Shou-yi:"Hehe... siapa dulu dong... Shou-yi!!". (Jawab Shou-yi) sombong amat🤣

Kakek:"Setelah makan siang kalian bersiap-siaplah kita akan melakukan perjalanan panjang".

Rifa-yi:"Kita mau kemana?"

Kakek:"Tadi aku bertemu dengan seorang pedagang yang katanya tahu keberadaan tuan putri.".

Shou-yi:"Tuan Putri?"

Rifa-yi:"Memangnya tuan putri masih hidup?"

Kakek:"Iyah, sebenarnya ayah kalian yang menyelamatkan dan membawa tuan putri pergi dari kerajaan."

Shou-yi:"Jadi ayah masih hidup?"

Kakek:"Kata pedagang, seorang nelayan menemukan tuan putri di tengah lautan di atas perahu bersama mayat seorang pria yang tertancap anak panah di dadanya... aku tidak tahu pasti apakah itu Luo-yi atau tidak."

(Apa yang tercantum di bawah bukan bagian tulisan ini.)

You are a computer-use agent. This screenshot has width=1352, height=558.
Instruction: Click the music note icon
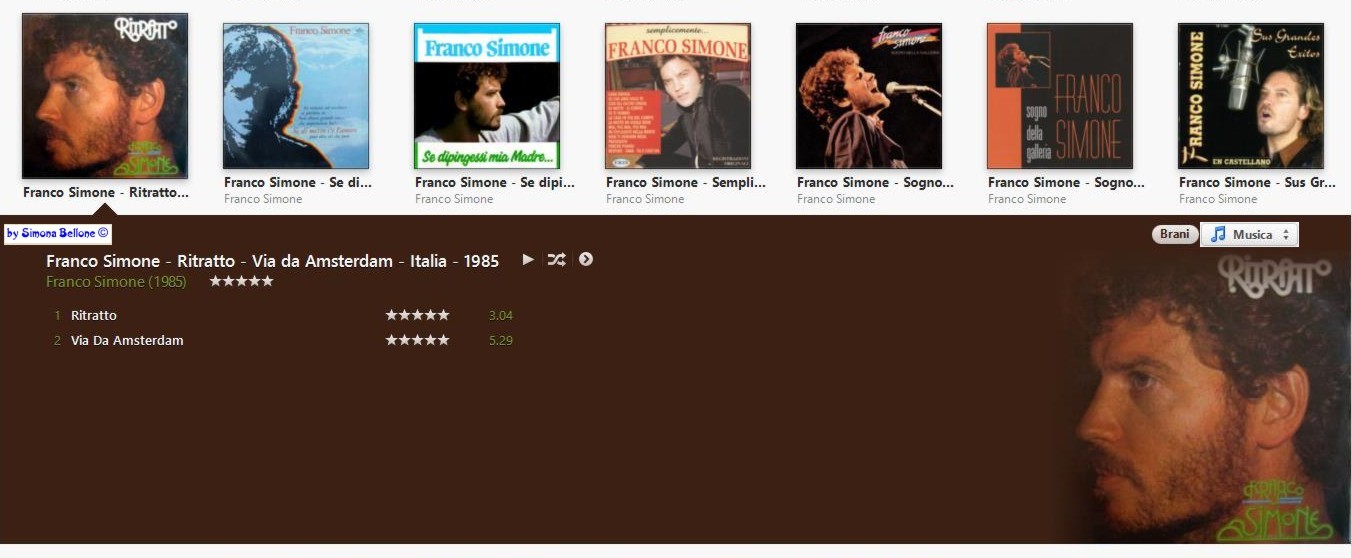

Shou-yi:"Ayaahh..."(dengan nada yang rendah dan kecil seakan mau menangis)

Kemudian Rifa-yi memotong pembicaraan karena tidak sabar untuk pergi.

Rifa-yi:"Shou-yi makanlah cepat... kita harus menemukan tuan putri."

Setelah selesai makan mereka pun bersiap-siap dan berangkat...

Sesampainya di pinggir pantai, tidak ada seorang pun yang ada di sana. Dari jauh ada sebuah kapal besar yang sandar di sebuah dermaga.

Shou-yi:"kakek! disana ada kapal sandar"

Kakek:"Ayo! kita kesana, siapa tahu ada yang bisa mengantarkan kita ke pulau seberang."

Mereka pun nyamperin perahu itu dimana awak kapalnya sedang sibuk mengangkat barang. Sesampainya di sana mereka malah mendapatkan sambutan buruk.

Kapten kapal:"Hey kalian! kenapa kesini!? dari mana kalian?haa...!!!"

Kakek:"Maaf tuan, kami hanya cari kapal untuk ke pulau seberang".

Kapten kapal:"Yahahahaaa... mau main-main sama kita yaa..." (awak kapalnya pun berkumpul mengambil senjata)

Karena tidak terima dengan keberadaan mereka awak awak kapal pun menghampiri mereka dengan membawa golok yang sangat tajam.

Shou-yi:"Kakek..."(bersembunyi dibelakang kakek)

Kakek:"Mau apa kalian!?"

Kapten kapal pun melompat dari atas kapal dan berjalan menghampiri mereka.

Kapten kapal:"Kita semua disini adalah bajak laut... kita merampok... butuhnya harta bukan orang tua Bangka kayak kamu.. Yahahahaaa...."(sambil melangkah mendekati mereka dan mengeluarkan pedangnya)

Rifa-yi:"woww.. woww.. wooww... tahan... tahan..." (melangkah mendekati kapten kapal sambil mengangkat kedua tangannya)

Kapten kapal:"Mau apa kamu anak muda? hah!"

Saat Kapten kapal hendak mengayunkan pedangnya Rifa-yi menendang tangan si kapten dan langsung membabat lehernya hingga sang kapten kapal terpental tak sadarkan diri. Hal ini membuat para awak kapal ketakutan melihatnya.

Rifa-yi:"Aduh... kena deh... padahal aku hanya mau minta tolong diantar ke pulau seberang..."(sambil mengambil pedang kapten kapal dan menaikkan ke bahunya)

Sontak langsung salah satu awak kapal menawarkan bantuan untuk mengantar mereka. Mereka pun melanjutkan perjalanan menuju pulau seberang.